This is a retrospective study of all patients seen in the Department of Otorhinolaryngology–Head and Neck Surgery, Rouen University Hospital, with either ILS or ILS with intracanalicular extension (ILS-IAC) between 2001 and 2011. A literature search was performed and results combined to draw conclusions on management strategies.


Three patients with ILS and 6 patients with ILS-IAC were identified. We retrieved data on age, sex, symptoms, audiometry, imaging, and management. Pure tone audiometry and speech discrimination score were assessed and hearing classification recorded. Facial nerve function and vestibular function were documented throughout. The diagnostic and surveillance imaging (MRI with or without CT) were reviewed.


The average age at presentation was 62.8 years and the sex ratio was (male: female) 4:5. An ipsilateral hearing loss was observed in all patients. Eight of 9 patients had tinnitus at presentation, 2 had rotatory vertigo, and 1 patient had a facial palsy and hemifacial spasm. In 2 cases, the labyrinthine extension was initially missed. The patient presenting with a large tumor and facial palsy was operated on without delay. The others underwent MRI surveillance, with 4 requiring surgery at a later stage. No postoperative facial palsies were encountered other than the one that had been present preoperatively.

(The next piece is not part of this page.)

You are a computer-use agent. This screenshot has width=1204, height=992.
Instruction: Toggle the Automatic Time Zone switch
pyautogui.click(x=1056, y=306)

Frequency of ILS is underestimated because of poor diagnostic criteria. These tumors have often been described as having features, which resemble Ménière’s disease, which is not found in our series. In the absence of tumor progression or disabling symptoms, their management is surveillance/medical, and when surgery is considered, facial paralysis and recurrence rates seem low. The treatment of IAC-ILS differs from that of ILS.